A. A Xenopus spinal neuron growth cone immuno-labelled for phospho-Tyr118-paxillin (green) and F-actin (red). Note multiple point contact adhesions along actin filaments (arrows). B. A Xenopus spinal neuron growth cone immuno-labelled for β-tubulin (green) and F-actin (red). Note that microtubules may regulate the trafficking of vesicles containing integrin and guidance cue receptors. Scale, 5 µm. C. Schematic representation of a growth cone (adapted from (Kamiguchi and Lemmon, 2000)) on the ECM with several integrin receptors (blue) linked to actin filaments through adhesion complexes (green). Integrin receptor trafficking within recycling endosomes (blue vesicles) along microtubules (dark green) may regulate axon guidance (see text for details) A guidance cue/growth factor receptor is illustrated on the apical surface (orange). D. Schematic representation of key molecular components of growth cone point contact adhesions. Integrin αβ heterodimeric receptors (dark blue lines) bind to proteins within the ECM, such as Col, LN and FN. Integrin activation leads to the assembly of multiple scaffolding proteins, such as talin, paxillin and vinculin to the cytoplasmic tail of integrins. In addition, FAK and Src are activated by clustering of integrin receptors, and they modulate the composition of adhesions through phosphorylation of key residues that allow for binding of many additional proteins (not shown). Several scaffolding proteins bind directly to actin filaments (red), which is believed to restrain retrograde flow and allow the force of actin polymerization to generate membrane protrusion. Guidance cue receptors (orange) can also regulate adhesion-associated proteins through binding and activation of FAK and Src. Cross-talk through FAK/Src signaling modulates adhesion assembly and turnover, as well as regulation of the actin cytoskeleton.

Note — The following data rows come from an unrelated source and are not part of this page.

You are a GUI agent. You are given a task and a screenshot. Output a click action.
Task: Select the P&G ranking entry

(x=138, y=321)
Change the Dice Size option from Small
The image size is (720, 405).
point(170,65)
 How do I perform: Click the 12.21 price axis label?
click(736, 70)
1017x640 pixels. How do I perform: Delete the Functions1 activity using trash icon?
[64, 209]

Figure 2. Two-channel total internal reflection fluorescence (TIRF) microscopy of phosphotyrosine (PY) and paxillin in a living growth cone

This neuron is co-expressing GFP-dSH2 (green), which brightly labels regions containing concentrated tyrosine-phosphorylated proteins and paxillin-mCherry (red), which labels integrin-dependent adhesion sites. Note that only PY is concentrated at the tips of elongating filopodia (solid white arrowheads mark one extending filopodium and open white arrowheads mark a filopodium that extends then retracts), which appear green due to the absence of paxillin. On the other hand, stable adhesions that contain both paxillin and PY appear yellow throughout this time period (solid arrows). Stable adhesion likely contain many other signaling and adaptor proteins, such as FAK and α-actinin. New adhesions often form from retracting PY-positive filopodia that stabilize and cluster with paxillin (at open arrowhead at 3 min) or by apparent simultaneous clustering of paxillin and PY-proteins within nascent protrusions (open arrows). However, in some instances, paxillin appears to cluster at adhesion sites independent of PY-containing proteins (red arrowheads). Scale, 10 µm.

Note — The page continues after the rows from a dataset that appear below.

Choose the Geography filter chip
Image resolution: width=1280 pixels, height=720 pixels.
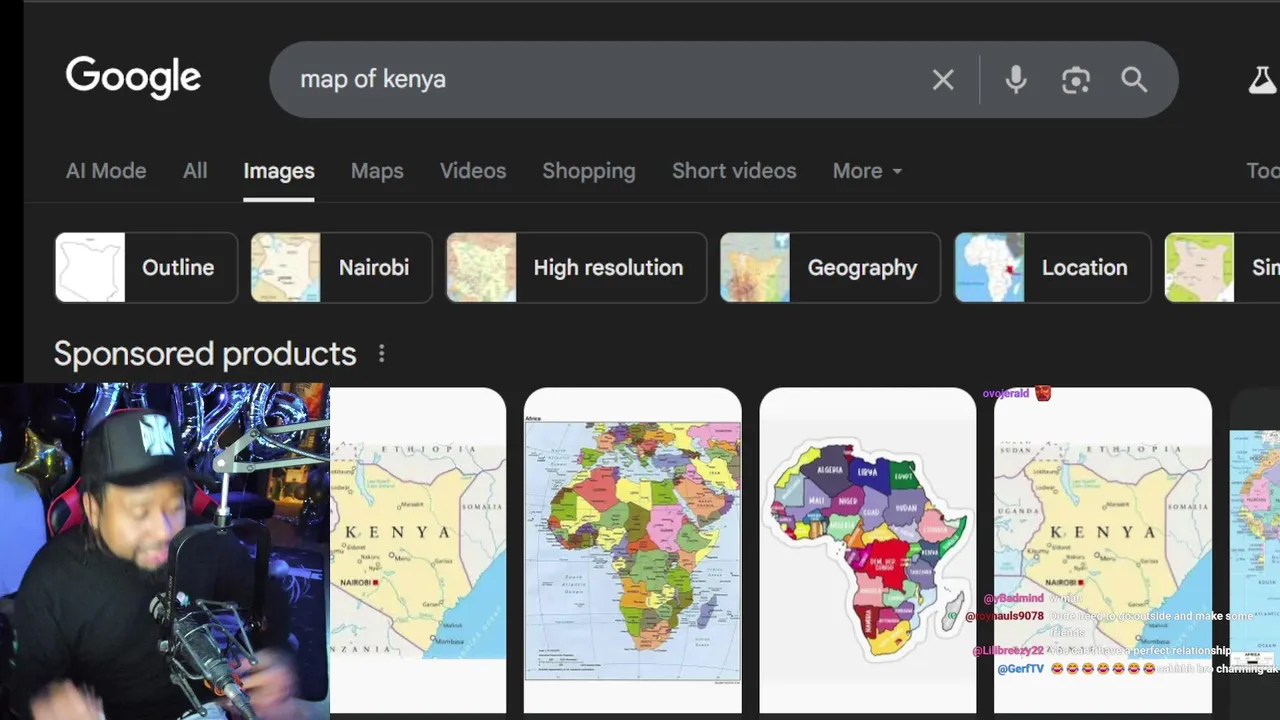pos(830,268)
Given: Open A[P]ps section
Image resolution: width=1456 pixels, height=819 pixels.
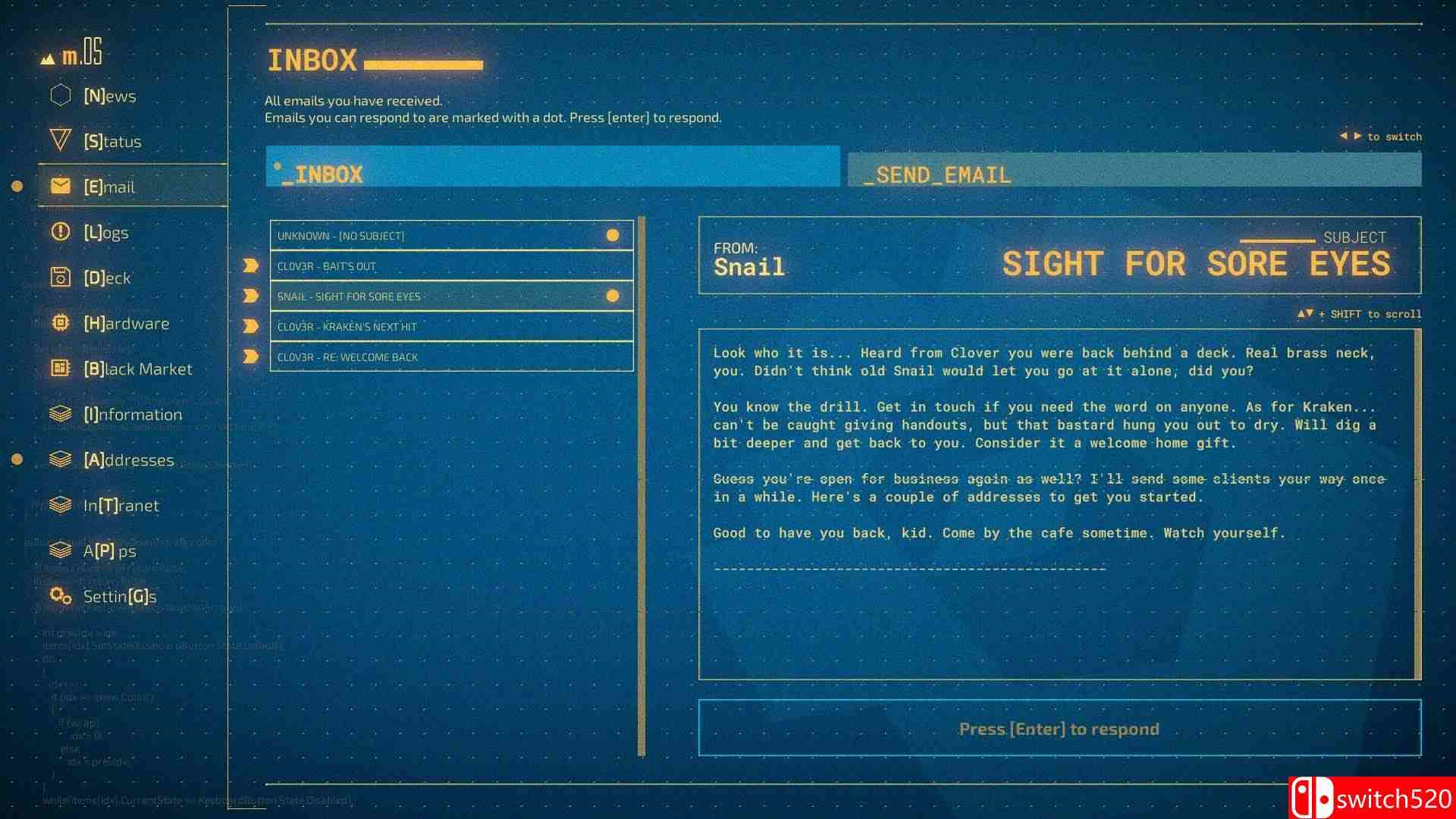Looking at the screenshot, I should tap(108, 550).
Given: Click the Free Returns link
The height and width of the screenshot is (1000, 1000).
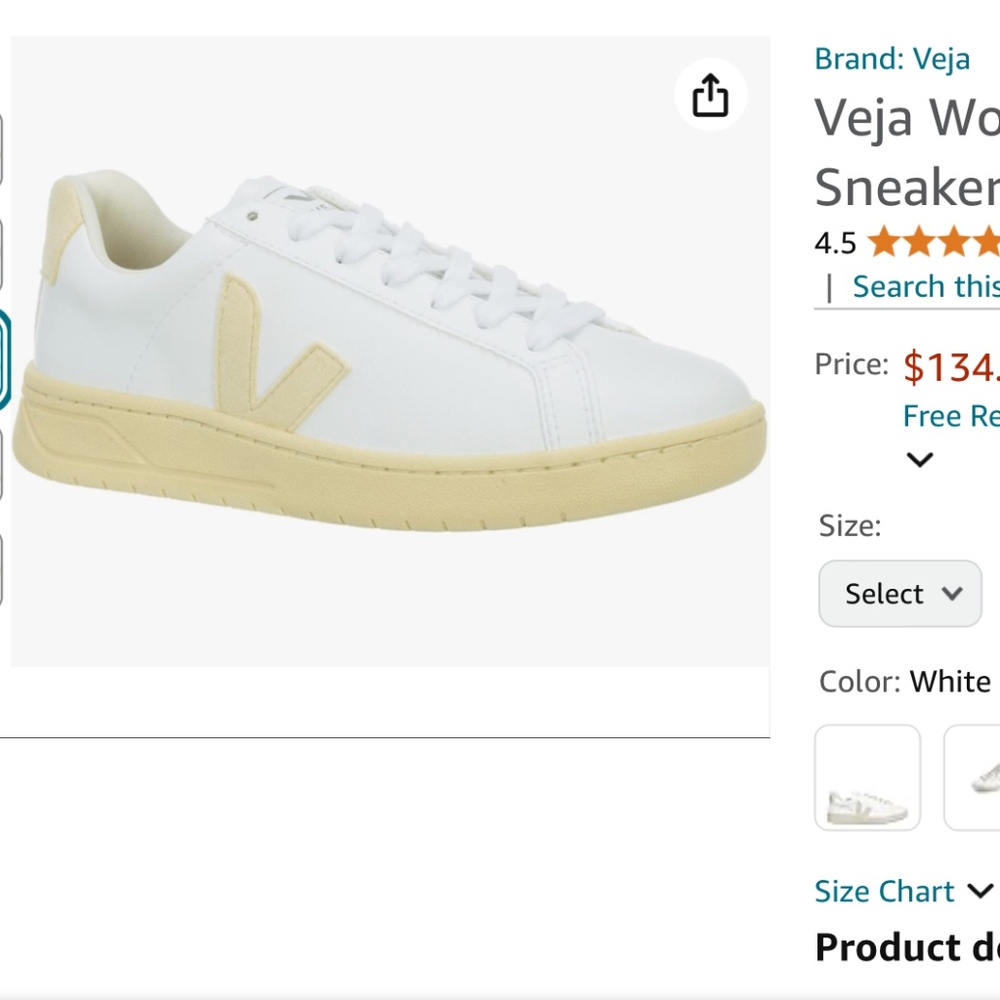Looking at the screenshot, I should pyautogui.click(x=952, y=416).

Figure 3. Cooperation between integrin-dependent signaling pathways and modulatory receptors regulate growth cone motility by balancing Rho GTPase signaling

Integrins signal through a Src-FAK complex to promote membrane protrusion by elevating Rac1 and inhibiting RhoA. However, shifting this balance to more RhoA and less Rac1 activity leads to less actin polymerization and more actomyosin contractility. Modest RhoA signaling will stabilize adhesions to promote growth cone stalling or turning. Strong RhoA signaling will cause growth cone collapse and axon retraction. Shifting the balance of Rho GTPase signaling may occur through growth-promoting and inhibiting extracellular ligands that directly signal through Src-FAK. Alternatively, modulation of Src-FAK signals may occur as a result of re-association of FAK-associated protein complexes with modulating receptors.